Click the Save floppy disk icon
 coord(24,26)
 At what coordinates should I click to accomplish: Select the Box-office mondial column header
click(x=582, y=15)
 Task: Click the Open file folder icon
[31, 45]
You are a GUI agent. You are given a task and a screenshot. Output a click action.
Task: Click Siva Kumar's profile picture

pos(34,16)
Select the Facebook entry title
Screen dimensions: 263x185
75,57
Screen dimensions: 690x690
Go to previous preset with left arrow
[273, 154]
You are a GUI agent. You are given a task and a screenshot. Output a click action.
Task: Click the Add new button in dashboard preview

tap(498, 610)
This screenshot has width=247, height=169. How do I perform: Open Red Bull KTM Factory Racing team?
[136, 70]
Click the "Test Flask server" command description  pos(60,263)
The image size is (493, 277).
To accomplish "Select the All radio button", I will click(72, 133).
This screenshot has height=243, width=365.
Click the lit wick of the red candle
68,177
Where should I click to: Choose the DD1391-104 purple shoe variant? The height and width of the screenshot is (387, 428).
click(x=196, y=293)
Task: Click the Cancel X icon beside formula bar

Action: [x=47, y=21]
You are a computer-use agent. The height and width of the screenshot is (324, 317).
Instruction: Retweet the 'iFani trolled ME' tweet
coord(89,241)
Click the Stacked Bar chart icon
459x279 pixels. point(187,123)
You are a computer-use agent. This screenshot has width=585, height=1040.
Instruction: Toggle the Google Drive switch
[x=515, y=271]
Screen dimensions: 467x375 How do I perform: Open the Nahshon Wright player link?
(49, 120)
··········
Retype each line above with no alterations.

Click the Save floppy disk icon
 coord(24,26)
 At what coordinates should I click to accomplish: Select the Box-office mondial column header
click(x=582, y=15)
 Task: Click the Open file folder icon
[31, 45]
You are a GUI agent. You are given a task and a screenshot. Output a click action.
Task: Click Siva Kumar's profile picture

pos(34,16)
Select the Facebook entry title
Screen dimensions: 263x185
75,57
Screen dimensions: 690x690
Go to previous preset with left arrow
[273, 154]
You are a GUI agent. You are given a task and a screenshot. Output a click action.
Task: Click the Add new button in dashboard preview

tap(498, 610)
This screenshot has width=247, height=169. How do I perform: Open Red Bull KTM Factory Racing team?
[136, 70]
Click the "Test Flask server" command description  pos(60,263)
The image size is (493, 277).
To accomplish "Select the All radio button", I will click(72, 133).
This screenshot has height=243, width=365.
Click the lit wick of the red candle
68,177
Where should I click to: Choose the DD1391-104 purple shoe variant? The height and width of the screenshot is (387, 428).
click(x=196, y=293)
Task: Click the Cancel X icon beside formula bar

Action: [x=47, y=21]
You are a computer-use agent. The height and width of the screenshot is (324, 317).
Instruction: Retweet the 'iFani trolled ME' tweet
coord(89,241)
Click the Stacked Bar chart icon
459x279 pixels. point(187,123)
You are a computer-use agent. This screenshot has width=585, height=1040.
Instruction: Toggle the Google Drive switch
[x=515, y=271]
Screen dimensions: 467x375 How do I perform: Open the Nahshon Wright player link?
(49, 120)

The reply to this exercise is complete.